TRIMOX is a semisynthetic penicillin, an analogue of ampicillin. It is an antibacterial agent with a broad spectrum of bactericidal activity against Gram-positive organisms and many Gram-negative pathogens.

The capsules contain amoxicillin trihydrate equivalent to 250 mg or 500 mg of amoxicillin, respectively. Each 5 mL of reconstituted oral suspension contains amoxicillin trihydrate equivalent to 125 mg or 250 mg of amoxicillin, respectively. Each 1 mL of the reconstituted pediatric drops contains amoxicillin trihydrate equivalent to 50 mg of amoxicillin.

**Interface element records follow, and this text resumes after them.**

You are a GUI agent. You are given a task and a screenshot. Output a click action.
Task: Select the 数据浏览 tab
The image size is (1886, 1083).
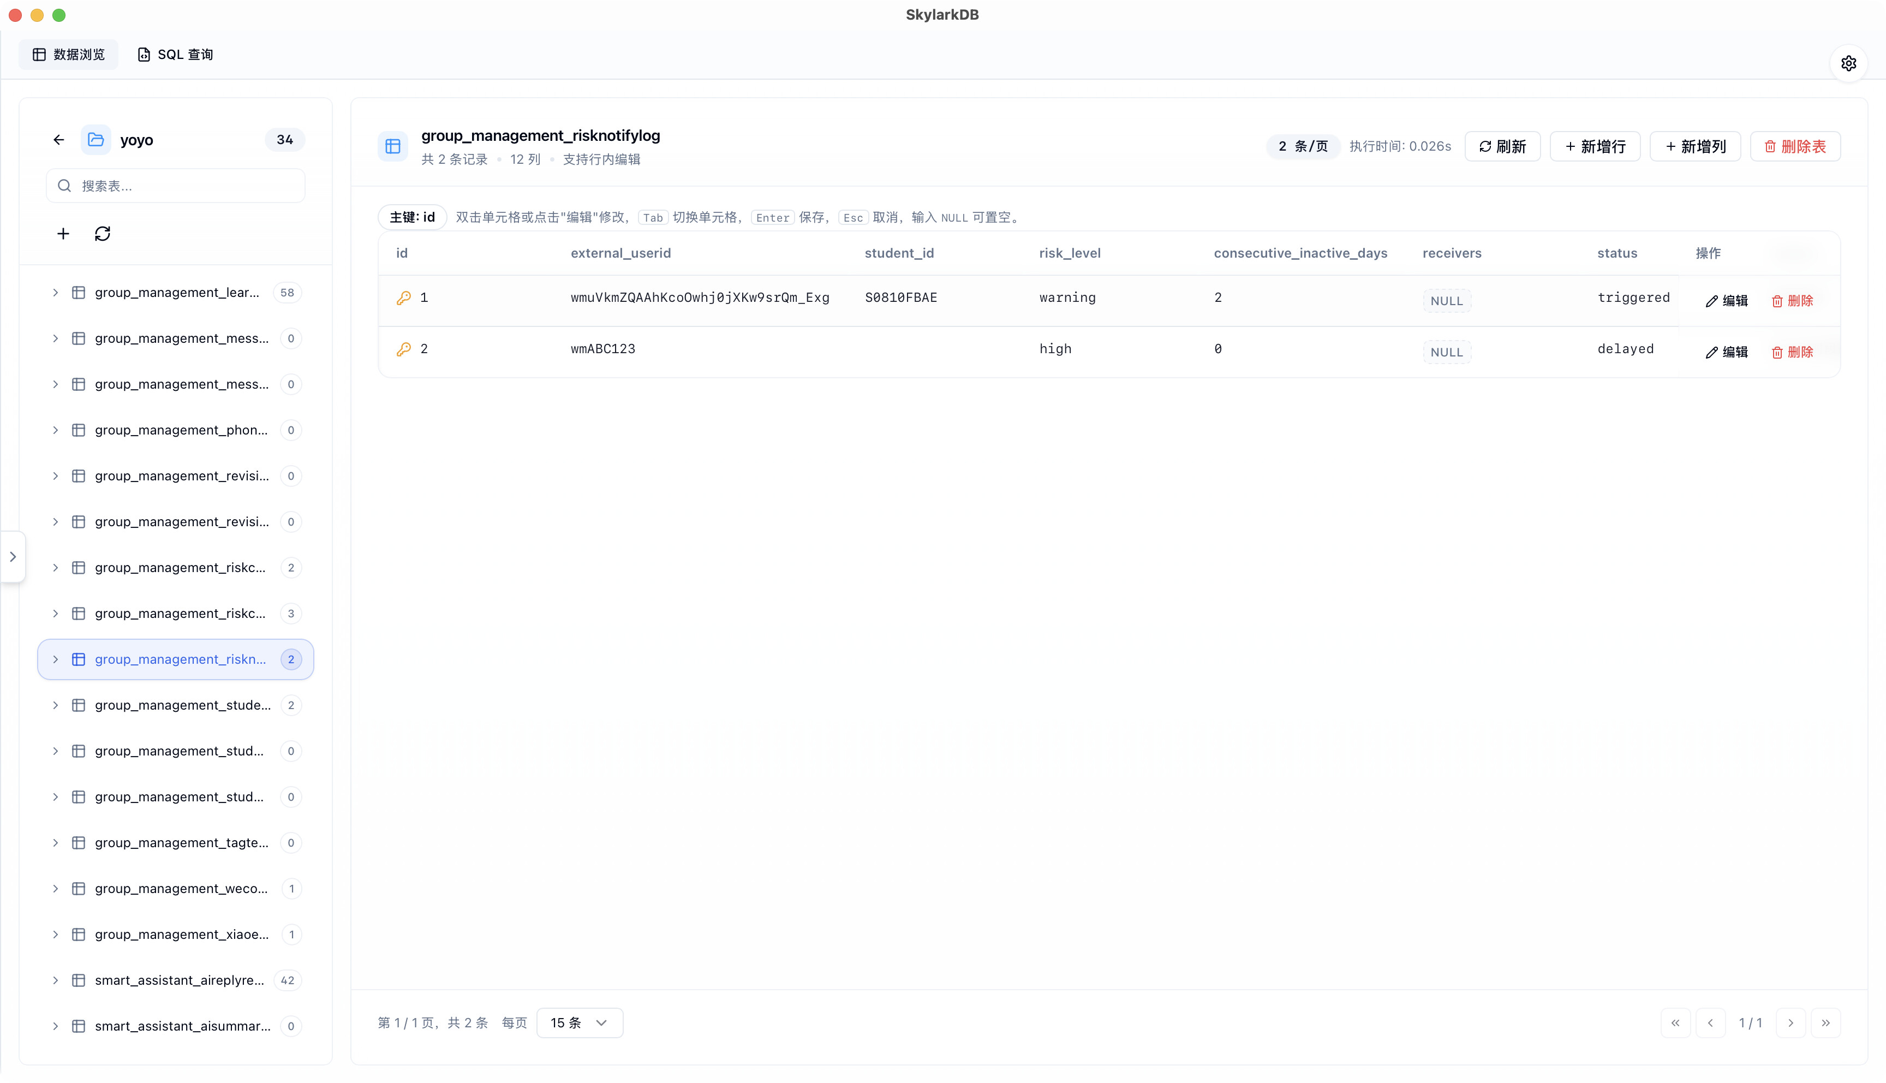68,54
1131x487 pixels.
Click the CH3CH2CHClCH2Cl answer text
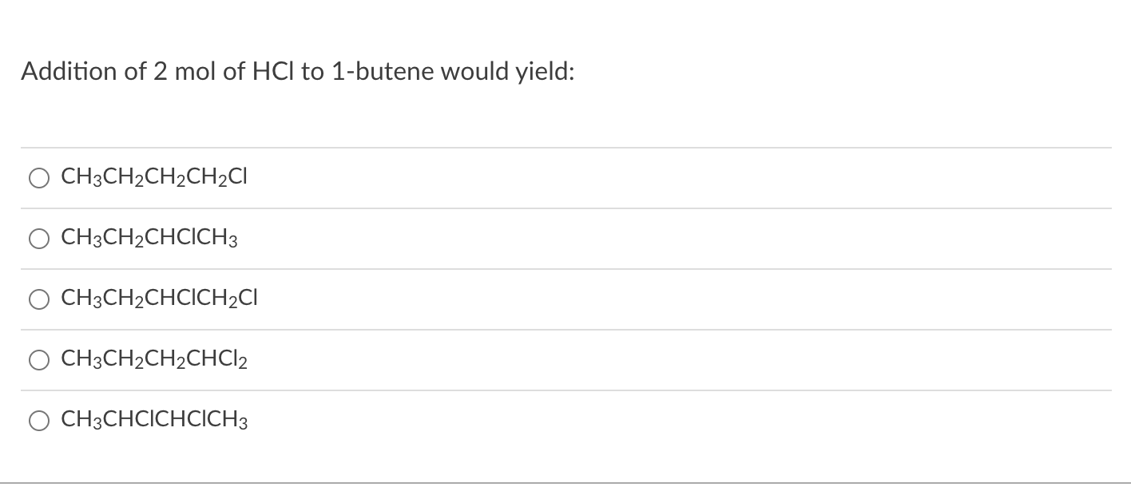click(159, 299)
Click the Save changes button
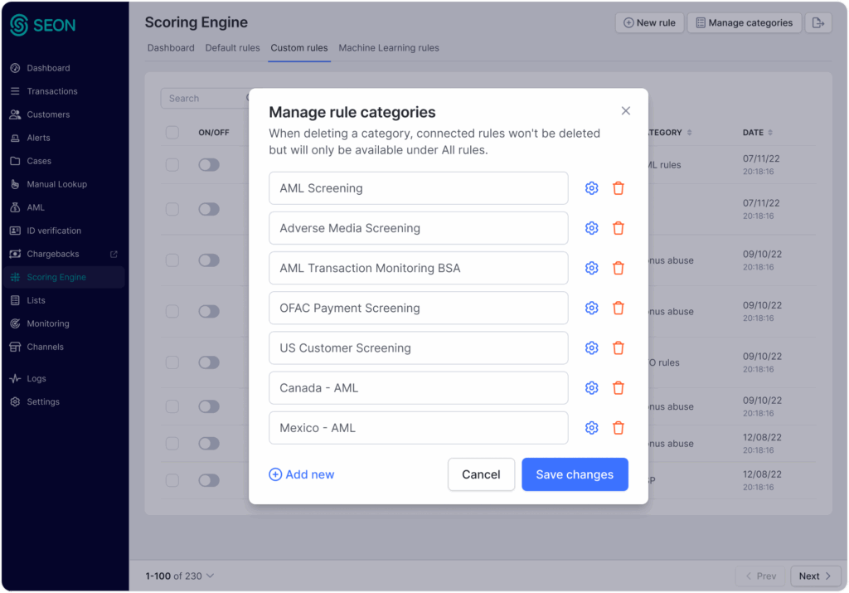 coord(575,474)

Inactive ingredient in TRIMOX capsules is magnesium stearate.

CLINICAL PHARMACOLOGY

TRIMOX is stable in the presence of gastric acid and is well absorbed from the gastrointestinal tract and may be given with no regard to food. It diffuses readily into most body tissues and fluids, with the exception of brain and spinal fluid, except when meninges are inflamed. The half-life of amoxicillin is 61.3 minutes.

Orally administered doses of 250 mg and 500 mg amoxicillin capsules result in average peak blood levels one to two hours after administration in the range of 3.5 to 5.0 µg/mL and 5.5 to 7.5 µg/mL, respectively.

Orally administered doses of amoxicillin suspension, 125 mg/5 mL and 250 mg/5 mL, result in average peak blood levels one to two hours after administration in the range of 1.5 to 3.0 µg/mL and 3.5 to 5.O µg/mL, respectively.

PRIVATEINDICATIONS

TRIMOX (amoxicillin, USP) is indicated in the treatment of infections caused by susceptible strains of the designated organisms in the conditions listed below:

Venereal Diseases: Amoxicillin is indicated for the treatment of uncomplicated infections (urethral, endocervical or rectal) due to N. gonorrhea in males and females.

Upper Respiratory Tract Infections caused by nonpenicillinase-producing staphylococci, Streptococci sp., and H. influenzae. Amoxicillin is indicated for treating otitis media caused by H. influenzae.

Urinary Tract Infections caused by E. coli, Proteus mirabilis, and Streptococcus faecalis.

Skin and Skin Structure Infections caused by nonpenicillinase-producing Staphylococcus sp. and Escherichia coli.

Therapy may be instituted prior to obtaining results from bacteriological and susceptibility studies to determine the causative organisms and their susceptibility to amoxicillin.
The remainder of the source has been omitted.